Record excerpts:
########################################

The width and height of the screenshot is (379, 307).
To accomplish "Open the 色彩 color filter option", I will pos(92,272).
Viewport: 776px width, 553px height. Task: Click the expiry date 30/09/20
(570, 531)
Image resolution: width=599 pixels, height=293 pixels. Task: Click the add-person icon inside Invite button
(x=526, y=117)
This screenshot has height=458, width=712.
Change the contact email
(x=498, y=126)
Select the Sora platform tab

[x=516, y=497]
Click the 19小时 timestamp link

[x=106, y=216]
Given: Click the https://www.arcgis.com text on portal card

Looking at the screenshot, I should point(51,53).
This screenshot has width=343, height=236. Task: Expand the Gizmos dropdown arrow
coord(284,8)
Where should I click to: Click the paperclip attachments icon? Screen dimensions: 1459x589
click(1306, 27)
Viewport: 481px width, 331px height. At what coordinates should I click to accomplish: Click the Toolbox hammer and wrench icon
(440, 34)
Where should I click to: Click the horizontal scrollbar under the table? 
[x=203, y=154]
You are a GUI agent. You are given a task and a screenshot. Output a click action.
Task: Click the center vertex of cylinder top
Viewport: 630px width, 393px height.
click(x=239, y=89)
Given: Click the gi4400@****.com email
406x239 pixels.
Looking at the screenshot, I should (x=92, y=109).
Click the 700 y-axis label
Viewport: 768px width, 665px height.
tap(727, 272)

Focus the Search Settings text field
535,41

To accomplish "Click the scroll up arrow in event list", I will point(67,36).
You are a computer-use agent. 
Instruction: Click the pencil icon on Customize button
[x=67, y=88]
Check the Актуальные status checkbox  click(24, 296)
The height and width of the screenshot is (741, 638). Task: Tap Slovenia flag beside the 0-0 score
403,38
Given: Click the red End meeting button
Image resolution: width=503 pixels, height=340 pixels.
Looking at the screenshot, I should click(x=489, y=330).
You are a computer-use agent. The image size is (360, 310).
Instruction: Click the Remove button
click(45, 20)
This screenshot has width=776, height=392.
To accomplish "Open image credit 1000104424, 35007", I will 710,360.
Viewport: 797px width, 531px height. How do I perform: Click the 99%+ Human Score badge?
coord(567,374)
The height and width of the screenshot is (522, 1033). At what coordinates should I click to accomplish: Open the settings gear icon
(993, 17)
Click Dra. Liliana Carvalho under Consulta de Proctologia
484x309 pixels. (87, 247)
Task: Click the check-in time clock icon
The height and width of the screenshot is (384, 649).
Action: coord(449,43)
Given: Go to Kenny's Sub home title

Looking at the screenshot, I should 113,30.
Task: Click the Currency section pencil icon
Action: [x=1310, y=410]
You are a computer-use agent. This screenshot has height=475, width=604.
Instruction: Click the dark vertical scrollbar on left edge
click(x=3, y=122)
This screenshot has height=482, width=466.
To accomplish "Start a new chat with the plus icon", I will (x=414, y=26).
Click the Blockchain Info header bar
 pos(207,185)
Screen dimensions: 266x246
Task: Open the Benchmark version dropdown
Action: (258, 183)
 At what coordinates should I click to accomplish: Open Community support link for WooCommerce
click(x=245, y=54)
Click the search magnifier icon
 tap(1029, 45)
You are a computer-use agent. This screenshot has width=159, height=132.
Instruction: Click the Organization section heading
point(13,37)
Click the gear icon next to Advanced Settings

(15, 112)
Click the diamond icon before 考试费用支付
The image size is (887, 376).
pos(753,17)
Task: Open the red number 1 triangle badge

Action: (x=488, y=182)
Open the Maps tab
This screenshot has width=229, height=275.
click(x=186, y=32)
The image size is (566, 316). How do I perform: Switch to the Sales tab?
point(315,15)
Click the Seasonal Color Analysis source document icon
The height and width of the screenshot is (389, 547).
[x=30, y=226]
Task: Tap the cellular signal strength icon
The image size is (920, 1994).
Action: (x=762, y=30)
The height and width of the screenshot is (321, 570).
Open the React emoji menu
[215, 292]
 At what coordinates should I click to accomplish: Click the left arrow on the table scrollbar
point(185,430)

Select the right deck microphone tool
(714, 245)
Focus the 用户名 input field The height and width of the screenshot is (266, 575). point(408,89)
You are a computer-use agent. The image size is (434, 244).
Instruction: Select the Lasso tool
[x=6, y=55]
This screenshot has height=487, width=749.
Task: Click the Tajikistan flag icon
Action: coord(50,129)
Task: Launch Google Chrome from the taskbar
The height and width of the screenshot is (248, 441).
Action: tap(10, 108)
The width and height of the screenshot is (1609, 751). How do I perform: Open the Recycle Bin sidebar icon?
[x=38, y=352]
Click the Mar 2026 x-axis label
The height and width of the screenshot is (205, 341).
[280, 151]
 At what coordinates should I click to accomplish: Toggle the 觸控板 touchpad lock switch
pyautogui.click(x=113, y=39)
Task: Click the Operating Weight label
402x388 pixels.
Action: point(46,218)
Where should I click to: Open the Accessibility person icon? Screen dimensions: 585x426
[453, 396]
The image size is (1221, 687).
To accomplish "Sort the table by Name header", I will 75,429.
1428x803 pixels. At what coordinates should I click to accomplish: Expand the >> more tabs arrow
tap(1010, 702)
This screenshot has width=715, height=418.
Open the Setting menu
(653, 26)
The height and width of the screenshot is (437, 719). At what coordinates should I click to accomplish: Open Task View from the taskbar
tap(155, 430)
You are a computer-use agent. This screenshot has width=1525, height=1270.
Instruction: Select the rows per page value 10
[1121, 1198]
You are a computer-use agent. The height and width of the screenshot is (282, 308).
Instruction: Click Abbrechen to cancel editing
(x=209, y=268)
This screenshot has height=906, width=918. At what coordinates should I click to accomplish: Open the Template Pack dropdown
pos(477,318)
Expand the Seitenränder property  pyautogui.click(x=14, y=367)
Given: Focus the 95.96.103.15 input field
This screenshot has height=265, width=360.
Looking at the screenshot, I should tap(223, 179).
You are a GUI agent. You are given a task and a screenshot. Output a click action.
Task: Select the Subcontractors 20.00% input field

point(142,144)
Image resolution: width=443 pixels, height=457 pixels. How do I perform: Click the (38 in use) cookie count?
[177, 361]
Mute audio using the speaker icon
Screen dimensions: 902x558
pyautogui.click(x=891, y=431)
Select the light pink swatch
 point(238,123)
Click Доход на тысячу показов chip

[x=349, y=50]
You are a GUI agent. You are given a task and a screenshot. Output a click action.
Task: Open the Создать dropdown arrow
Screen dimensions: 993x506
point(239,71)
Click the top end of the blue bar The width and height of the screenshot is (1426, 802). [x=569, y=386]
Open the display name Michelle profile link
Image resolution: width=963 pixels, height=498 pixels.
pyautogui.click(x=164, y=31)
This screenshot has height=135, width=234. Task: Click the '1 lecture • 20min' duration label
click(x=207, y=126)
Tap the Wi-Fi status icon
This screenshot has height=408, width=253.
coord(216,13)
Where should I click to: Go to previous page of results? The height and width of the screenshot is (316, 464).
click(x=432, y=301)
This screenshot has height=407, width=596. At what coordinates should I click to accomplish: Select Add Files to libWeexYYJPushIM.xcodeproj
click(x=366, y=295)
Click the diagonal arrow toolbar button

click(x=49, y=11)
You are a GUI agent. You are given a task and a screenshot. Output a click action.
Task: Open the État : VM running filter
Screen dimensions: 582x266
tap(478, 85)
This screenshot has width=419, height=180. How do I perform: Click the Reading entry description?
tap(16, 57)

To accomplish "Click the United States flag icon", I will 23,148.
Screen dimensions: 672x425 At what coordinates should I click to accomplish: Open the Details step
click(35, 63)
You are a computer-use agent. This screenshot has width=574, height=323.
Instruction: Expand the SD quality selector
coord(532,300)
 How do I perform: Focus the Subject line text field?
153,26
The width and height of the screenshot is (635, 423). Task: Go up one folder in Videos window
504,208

########################################

Extract all lines from the material above that include the word "filter".

Response to this exercise:
To accomplish "Open the 色彩 color filter option", I will pos(92,272).
Task: Open the État : VM running filter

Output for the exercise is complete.